WHAT YOU HAVE TO DO
Among the lines of the data, copy those that hold "pyautogui".
(AVAILABLE RECORDS Opens)
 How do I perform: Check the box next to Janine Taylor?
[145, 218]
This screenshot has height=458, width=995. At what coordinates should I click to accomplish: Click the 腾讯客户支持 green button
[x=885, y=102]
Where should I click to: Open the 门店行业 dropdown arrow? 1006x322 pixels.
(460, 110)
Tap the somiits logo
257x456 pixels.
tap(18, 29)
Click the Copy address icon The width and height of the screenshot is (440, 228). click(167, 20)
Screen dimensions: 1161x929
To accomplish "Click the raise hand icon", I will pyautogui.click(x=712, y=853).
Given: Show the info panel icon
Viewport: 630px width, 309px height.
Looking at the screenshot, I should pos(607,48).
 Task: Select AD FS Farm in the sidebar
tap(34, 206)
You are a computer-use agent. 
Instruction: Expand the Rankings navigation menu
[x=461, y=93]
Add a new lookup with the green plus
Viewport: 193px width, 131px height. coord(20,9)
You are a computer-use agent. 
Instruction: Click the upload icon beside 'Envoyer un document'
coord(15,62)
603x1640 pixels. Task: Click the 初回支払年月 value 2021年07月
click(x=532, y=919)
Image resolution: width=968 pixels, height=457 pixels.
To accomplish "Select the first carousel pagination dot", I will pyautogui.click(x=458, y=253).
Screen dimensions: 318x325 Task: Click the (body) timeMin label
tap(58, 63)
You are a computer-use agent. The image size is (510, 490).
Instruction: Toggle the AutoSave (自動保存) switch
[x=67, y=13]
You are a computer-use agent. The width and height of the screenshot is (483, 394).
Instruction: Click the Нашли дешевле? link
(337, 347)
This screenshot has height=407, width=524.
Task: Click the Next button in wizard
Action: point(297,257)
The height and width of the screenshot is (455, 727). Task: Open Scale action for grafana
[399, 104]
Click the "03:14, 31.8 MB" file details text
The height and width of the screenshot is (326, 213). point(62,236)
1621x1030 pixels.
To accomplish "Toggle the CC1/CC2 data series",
(AVAILABLE RECORDS Closes)
COMPLETED EXERCISE
To accomplish "Click the raise hand icon", I will pyautogui.click(x=712, y=853).
To accomplish "Select the first carousel pagination dot", I will pyautogui.click(x=458, y=253).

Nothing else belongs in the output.